The career of a musician is pretty much similar to that of a CEO of a professionally managed company. A successful musician is not merely good at music. Consider the variety of roles he has to play in order to become famous and remain on top. First and foremost, he has to ensure that high quality music is dished out in each and every concert without fail. This is akin to the role of a Quality assurance manager in a company. In this role,he has to maintain a good voice culture,make a good selection of songs,plan out his concert properly in terms of structure and sequence of rendering etc. The second role which is equally important is that he or she has to necessarily come up with some innovation during a music festival every year. It is expected of them to innovate on the way in which a raga is rendered or come up with a new tune for an old song or whatever. This is like an R&D function in a corporate setting.

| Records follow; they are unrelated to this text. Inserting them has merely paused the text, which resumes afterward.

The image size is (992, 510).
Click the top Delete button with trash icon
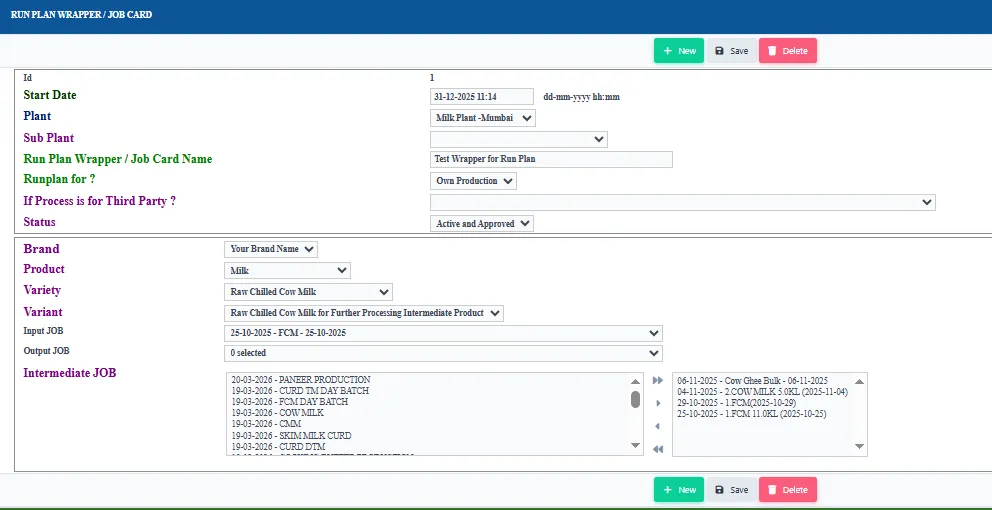(788, 51)
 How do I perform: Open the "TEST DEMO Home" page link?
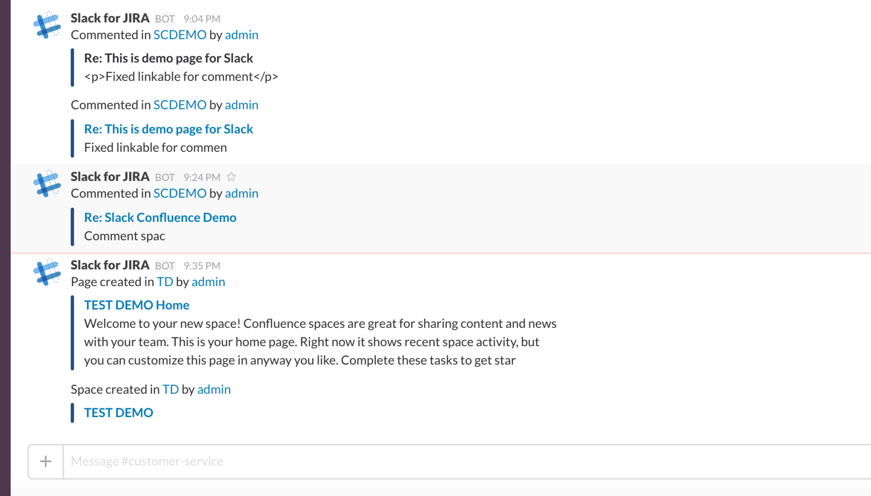tap(136, 305)
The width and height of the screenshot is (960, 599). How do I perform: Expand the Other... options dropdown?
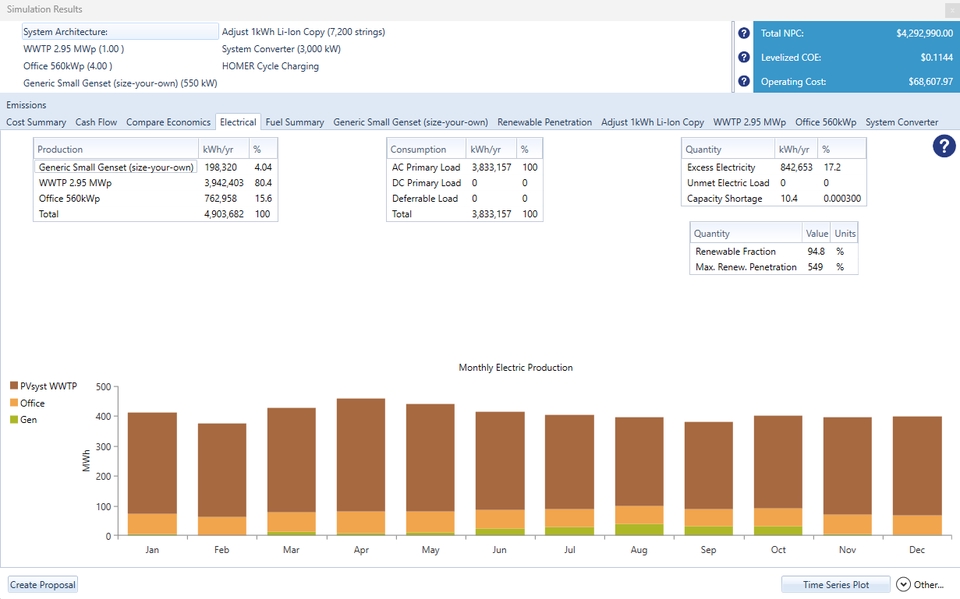click(x=920, y=585)
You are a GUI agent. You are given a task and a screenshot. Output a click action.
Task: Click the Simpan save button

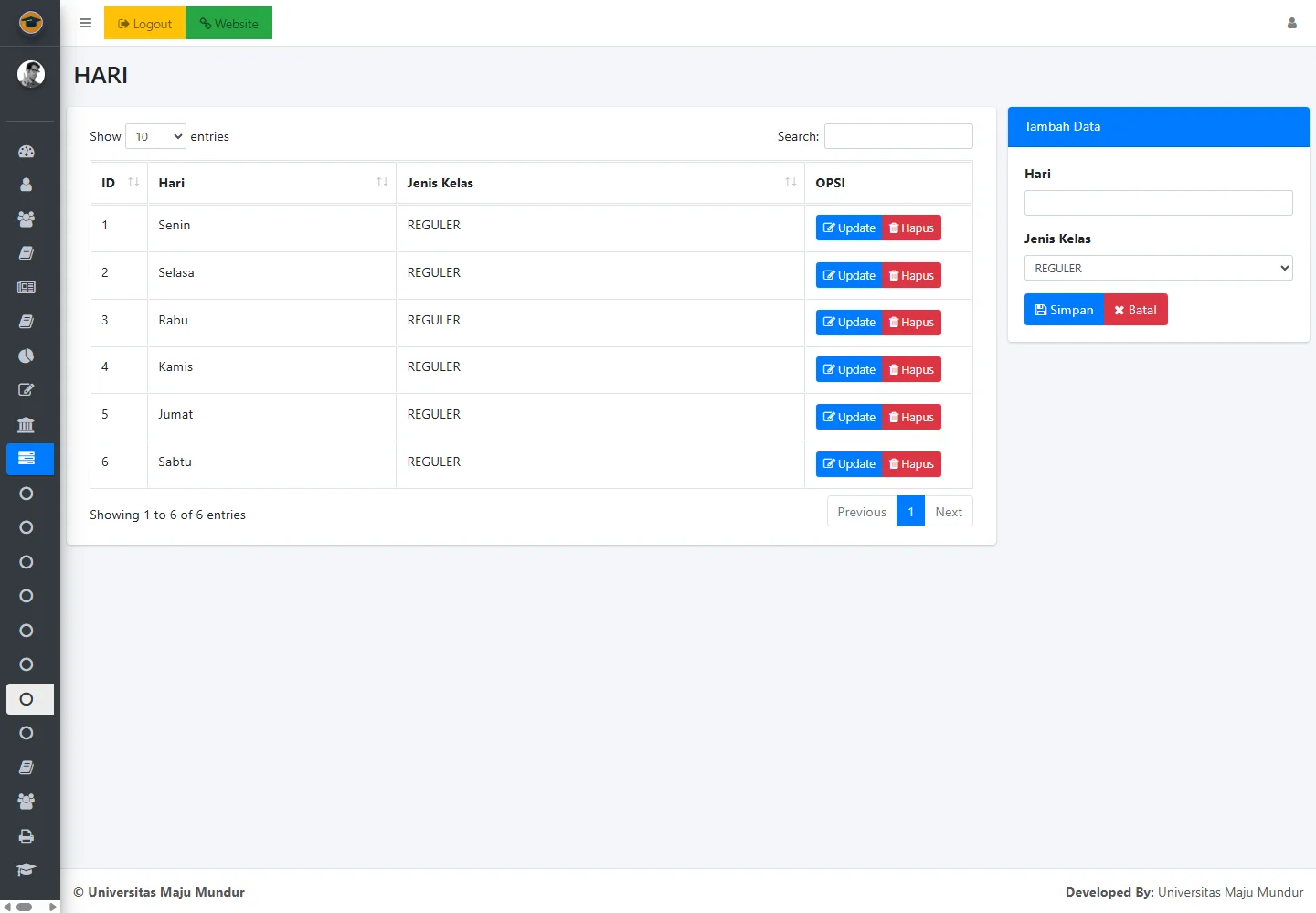pyautogui.click(x=1064, y=310)

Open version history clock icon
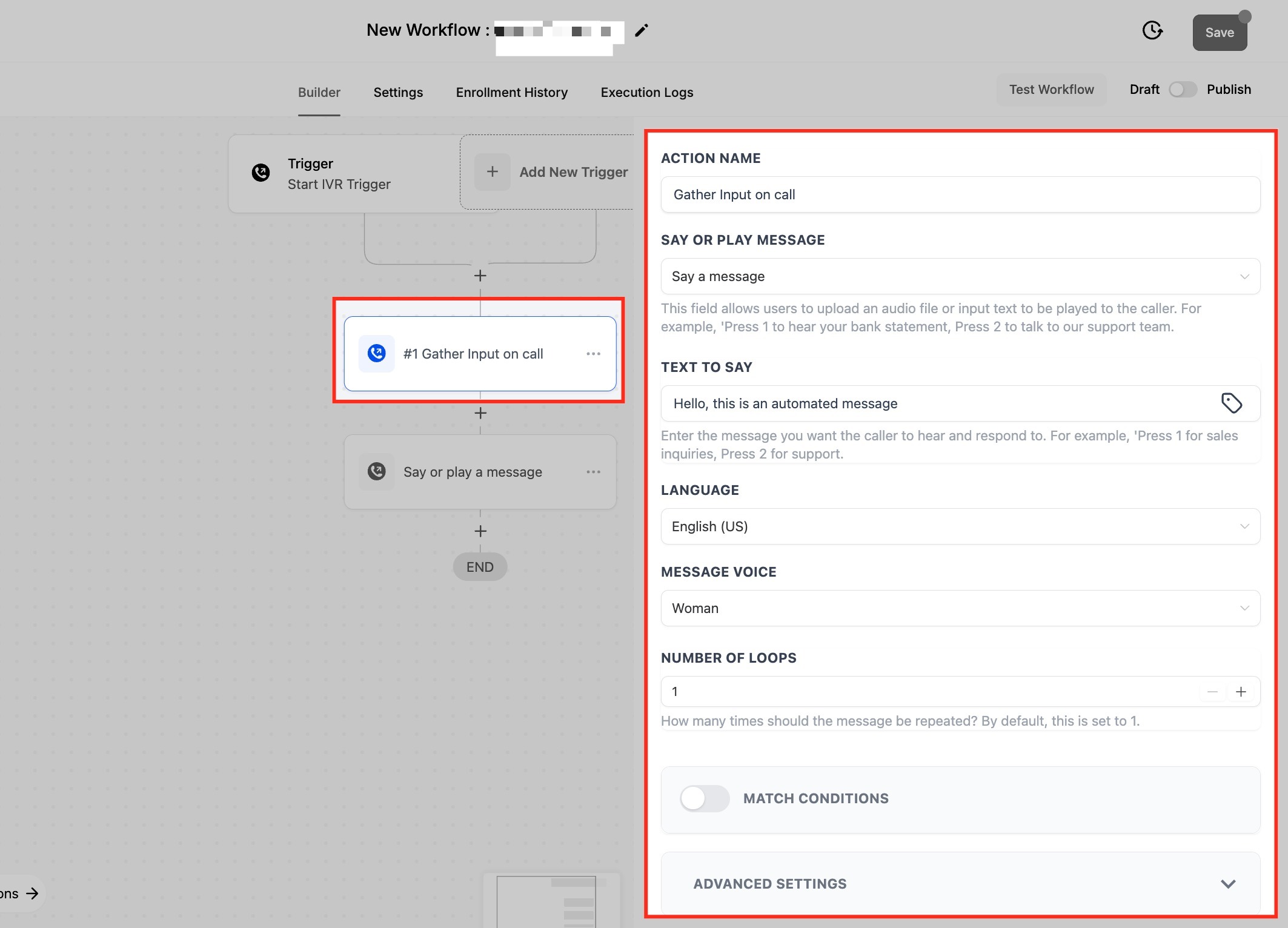[1152, 31]
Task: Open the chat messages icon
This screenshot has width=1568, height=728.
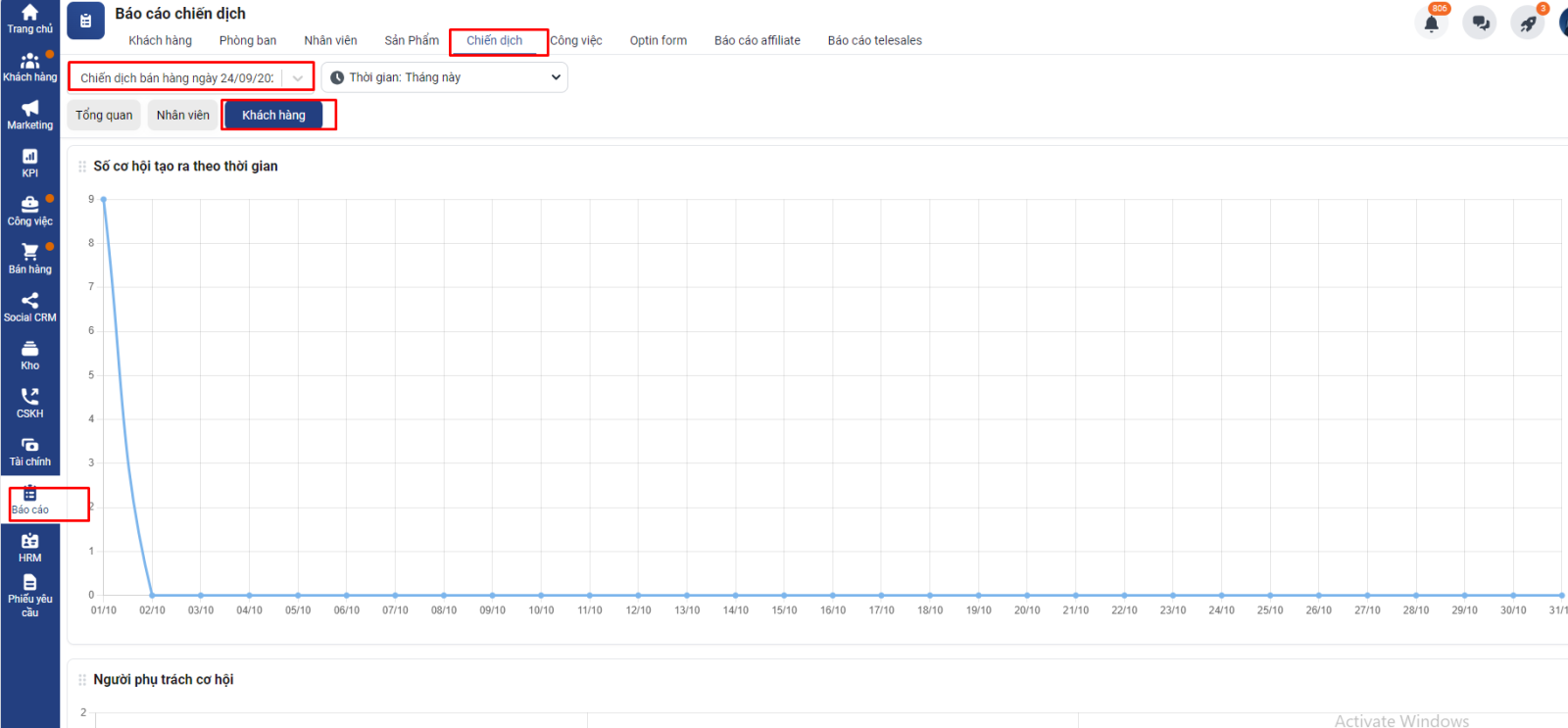Action: pos(1480,23)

Next,they have to develop rapport very quickly with the accompanying artists like violonists,mridangam or thabla players by constantly encouraging them during the entire concert. After all, entire show is a team effort and the musician has to lead by inspiring his team members continuously so that they will give out their best. This role is that of a Human resource manager in a company. In a similar manner,the musician has to keep an eye on the audience to feel their pulse and perform according to their taste and expectations. This sounds like ‘customer focus’ in a corporate setup.

In addition to all this the musician has to plan out his career in such a manner that it is self sustaining. In other words he should not burn himself out. He should have a vision of the future and plan accordingly. And most importantly he also should know how to promote or market himself to various Sabhas, organizers and sponsors etc.

Thus a for a musician to transform into a maestro,I guess he has to be adept at wearing several hats at different times. Does the familiar cliche ‘Jack of all trades but master of none’ apply to a musician? No way. He has to be a ‘Jack of all trades,no doubt, but most certainly a master of at least one’. Imagine the kind of discipline needed to achieve this!

The world of Carnatic music has produced several maestros – Veena maestro Balachander,Flute maestro Mali, Choudaiah,Dwaram,Lalgudi(among Violin maestros),among vocalists GNB to name just one among several.